(MATERIAL SUPPLIED begins)

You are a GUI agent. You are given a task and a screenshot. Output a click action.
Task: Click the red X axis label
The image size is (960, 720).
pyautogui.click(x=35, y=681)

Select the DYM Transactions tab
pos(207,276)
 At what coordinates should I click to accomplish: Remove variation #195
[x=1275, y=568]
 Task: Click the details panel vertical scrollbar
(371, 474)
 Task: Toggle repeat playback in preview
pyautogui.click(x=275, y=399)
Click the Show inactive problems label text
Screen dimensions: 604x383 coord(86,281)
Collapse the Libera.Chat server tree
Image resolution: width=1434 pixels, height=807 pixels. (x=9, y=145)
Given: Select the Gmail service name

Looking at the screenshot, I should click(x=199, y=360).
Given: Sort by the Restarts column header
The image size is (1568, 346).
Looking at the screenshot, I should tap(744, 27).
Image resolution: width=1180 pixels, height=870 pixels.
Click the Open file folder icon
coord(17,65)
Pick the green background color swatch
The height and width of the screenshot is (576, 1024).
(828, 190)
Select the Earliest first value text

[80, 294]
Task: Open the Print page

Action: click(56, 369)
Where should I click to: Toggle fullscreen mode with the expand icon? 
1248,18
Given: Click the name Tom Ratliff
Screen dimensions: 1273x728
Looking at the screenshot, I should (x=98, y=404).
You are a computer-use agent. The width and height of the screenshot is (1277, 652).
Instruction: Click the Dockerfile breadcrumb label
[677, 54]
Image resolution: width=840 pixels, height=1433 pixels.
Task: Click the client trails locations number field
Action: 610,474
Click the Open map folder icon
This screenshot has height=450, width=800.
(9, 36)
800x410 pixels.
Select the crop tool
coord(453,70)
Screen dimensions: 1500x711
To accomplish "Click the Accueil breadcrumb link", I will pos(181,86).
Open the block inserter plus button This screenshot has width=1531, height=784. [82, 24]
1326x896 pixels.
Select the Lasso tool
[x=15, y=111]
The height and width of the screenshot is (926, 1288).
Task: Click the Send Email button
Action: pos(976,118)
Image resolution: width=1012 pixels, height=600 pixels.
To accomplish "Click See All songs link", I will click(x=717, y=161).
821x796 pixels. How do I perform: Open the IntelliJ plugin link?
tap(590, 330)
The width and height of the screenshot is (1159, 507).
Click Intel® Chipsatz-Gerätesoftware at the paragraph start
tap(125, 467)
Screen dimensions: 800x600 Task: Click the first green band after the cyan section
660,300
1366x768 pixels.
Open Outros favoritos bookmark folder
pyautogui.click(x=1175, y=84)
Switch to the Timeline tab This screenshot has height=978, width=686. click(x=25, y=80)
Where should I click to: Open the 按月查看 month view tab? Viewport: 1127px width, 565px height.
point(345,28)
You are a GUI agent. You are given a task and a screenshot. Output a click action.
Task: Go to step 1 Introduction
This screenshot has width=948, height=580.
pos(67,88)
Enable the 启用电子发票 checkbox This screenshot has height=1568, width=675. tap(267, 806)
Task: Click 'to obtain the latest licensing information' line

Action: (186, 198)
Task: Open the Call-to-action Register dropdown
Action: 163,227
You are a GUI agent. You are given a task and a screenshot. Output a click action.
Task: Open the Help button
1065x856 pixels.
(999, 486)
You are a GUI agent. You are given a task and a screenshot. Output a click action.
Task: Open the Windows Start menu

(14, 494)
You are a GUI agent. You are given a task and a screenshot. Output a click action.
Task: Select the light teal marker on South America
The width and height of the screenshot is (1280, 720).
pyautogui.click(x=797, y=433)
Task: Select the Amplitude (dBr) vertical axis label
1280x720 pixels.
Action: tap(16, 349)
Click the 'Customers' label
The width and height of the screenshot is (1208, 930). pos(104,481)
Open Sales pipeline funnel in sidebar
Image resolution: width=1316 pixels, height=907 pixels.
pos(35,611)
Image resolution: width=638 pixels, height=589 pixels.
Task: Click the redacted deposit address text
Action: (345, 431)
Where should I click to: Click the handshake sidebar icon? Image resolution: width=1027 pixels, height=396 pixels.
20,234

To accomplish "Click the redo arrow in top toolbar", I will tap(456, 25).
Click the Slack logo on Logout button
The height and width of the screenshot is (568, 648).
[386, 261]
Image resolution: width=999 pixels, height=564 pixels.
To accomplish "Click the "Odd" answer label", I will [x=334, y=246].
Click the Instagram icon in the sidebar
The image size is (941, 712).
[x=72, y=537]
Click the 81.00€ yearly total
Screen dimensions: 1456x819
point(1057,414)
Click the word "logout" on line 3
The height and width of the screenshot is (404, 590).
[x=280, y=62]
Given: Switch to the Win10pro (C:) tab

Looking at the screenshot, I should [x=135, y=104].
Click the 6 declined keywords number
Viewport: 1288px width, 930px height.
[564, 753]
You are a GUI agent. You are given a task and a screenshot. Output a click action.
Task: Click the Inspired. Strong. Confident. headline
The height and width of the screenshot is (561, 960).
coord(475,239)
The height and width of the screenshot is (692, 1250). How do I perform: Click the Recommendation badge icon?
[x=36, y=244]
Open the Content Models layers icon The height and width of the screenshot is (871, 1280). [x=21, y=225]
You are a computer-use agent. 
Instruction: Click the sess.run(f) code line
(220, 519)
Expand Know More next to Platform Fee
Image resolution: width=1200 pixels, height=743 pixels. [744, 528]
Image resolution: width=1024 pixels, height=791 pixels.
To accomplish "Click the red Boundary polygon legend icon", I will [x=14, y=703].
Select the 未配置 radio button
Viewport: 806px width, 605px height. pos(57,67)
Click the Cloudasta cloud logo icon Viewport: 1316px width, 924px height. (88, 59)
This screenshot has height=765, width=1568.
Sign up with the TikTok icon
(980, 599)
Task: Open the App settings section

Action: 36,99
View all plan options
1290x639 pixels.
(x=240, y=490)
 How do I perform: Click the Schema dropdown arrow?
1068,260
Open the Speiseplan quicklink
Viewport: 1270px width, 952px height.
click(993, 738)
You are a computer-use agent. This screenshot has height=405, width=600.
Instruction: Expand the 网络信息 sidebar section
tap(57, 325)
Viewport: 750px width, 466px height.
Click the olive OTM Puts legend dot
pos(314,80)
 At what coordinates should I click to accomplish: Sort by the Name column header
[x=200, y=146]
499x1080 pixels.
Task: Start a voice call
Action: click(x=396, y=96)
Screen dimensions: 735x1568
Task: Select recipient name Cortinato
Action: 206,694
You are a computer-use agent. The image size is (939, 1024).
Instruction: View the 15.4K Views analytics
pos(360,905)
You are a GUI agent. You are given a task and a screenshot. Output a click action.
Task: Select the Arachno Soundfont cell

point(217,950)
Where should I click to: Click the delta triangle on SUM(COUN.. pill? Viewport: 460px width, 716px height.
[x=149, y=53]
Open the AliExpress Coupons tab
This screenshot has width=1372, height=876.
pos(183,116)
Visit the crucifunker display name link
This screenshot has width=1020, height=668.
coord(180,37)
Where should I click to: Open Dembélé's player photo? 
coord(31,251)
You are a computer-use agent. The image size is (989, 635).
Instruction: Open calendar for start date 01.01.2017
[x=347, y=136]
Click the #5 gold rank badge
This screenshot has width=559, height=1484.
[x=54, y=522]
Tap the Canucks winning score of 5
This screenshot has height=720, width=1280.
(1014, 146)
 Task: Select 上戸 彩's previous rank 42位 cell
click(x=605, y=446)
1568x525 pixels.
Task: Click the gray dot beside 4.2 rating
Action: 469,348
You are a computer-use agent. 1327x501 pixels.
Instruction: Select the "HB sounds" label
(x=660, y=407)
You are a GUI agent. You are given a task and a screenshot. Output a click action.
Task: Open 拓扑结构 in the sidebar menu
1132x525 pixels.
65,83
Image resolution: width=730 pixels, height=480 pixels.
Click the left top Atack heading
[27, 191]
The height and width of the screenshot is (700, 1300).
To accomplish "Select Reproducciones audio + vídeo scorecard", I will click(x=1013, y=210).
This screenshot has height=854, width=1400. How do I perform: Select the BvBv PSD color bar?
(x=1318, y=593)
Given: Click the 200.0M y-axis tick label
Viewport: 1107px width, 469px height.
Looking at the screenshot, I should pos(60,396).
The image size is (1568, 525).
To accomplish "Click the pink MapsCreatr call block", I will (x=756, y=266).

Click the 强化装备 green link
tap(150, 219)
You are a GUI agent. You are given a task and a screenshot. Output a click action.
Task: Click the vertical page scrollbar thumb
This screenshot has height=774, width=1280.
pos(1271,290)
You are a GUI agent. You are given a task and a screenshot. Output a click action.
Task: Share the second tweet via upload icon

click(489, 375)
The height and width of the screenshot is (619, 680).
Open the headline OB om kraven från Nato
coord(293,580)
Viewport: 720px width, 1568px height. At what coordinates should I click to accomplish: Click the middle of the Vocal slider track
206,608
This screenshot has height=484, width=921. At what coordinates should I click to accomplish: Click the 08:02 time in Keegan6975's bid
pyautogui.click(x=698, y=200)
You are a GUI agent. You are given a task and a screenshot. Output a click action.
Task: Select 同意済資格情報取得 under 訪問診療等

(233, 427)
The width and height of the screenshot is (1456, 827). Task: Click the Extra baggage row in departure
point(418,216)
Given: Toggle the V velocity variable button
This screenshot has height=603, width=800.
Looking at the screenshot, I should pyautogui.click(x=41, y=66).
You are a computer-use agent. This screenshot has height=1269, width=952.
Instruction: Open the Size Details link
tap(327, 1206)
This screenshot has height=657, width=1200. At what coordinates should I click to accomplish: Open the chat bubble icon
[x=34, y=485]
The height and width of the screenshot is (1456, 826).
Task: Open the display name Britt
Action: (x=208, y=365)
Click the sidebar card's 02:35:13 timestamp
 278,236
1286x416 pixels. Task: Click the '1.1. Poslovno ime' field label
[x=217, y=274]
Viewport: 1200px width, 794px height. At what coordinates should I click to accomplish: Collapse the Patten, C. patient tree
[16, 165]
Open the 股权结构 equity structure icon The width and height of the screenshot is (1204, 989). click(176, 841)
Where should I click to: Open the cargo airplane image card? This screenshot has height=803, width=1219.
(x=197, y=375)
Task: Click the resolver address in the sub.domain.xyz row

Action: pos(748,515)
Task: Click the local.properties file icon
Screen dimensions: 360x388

(MATERIAL SUPPLIED ends)

• WORK TO BE COMPLETED
Your answer should be a single number: the tally of lines in the entries that include the word "block".

• SOLUTION TO THIS EXERCISE
2